== DATA ==
⁂

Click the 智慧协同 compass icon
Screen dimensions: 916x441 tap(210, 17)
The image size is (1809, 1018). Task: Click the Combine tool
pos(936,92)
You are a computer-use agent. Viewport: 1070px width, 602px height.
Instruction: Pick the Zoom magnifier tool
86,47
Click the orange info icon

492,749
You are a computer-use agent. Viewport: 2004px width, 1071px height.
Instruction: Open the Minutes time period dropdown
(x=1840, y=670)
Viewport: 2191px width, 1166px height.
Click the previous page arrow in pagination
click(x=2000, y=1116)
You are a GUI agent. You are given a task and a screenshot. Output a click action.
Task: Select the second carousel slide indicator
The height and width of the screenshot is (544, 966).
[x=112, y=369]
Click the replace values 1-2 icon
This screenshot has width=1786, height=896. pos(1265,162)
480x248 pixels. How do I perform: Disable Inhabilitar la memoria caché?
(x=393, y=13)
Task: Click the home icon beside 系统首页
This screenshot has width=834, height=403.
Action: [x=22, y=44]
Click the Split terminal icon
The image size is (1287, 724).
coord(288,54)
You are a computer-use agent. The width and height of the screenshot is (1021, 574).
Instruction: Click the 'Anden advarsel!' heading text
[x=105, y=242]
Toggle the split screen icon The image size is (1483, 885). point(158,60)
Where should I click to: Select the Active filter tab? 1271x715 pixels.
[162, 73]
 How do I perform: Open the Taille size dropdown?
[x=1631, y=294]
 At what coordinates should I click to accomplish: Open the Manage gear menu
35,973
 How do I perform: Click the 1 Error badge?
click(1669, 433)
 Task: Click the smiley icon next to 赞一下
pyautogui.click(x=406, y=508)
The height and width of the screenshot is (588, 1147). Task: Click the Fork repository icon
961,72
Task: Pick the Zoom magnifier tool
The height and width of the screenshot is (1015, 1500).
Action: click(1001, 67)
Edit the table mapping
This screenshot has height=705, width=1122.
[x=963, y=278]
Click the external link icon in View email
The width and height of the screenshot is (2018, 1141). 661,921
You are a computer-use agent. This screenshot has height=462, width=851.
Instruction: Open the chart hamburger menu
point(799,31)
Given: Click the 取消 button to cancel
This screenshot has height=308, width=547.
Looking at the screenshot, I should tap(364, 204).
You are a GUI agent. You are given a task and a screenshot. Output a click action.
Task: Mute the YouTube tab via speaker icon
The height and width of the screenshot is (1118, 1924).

⁂

== BRIEF ==
Only a number is expected here: how many lines of the records above contain "Viewport".

== REPLY ==
3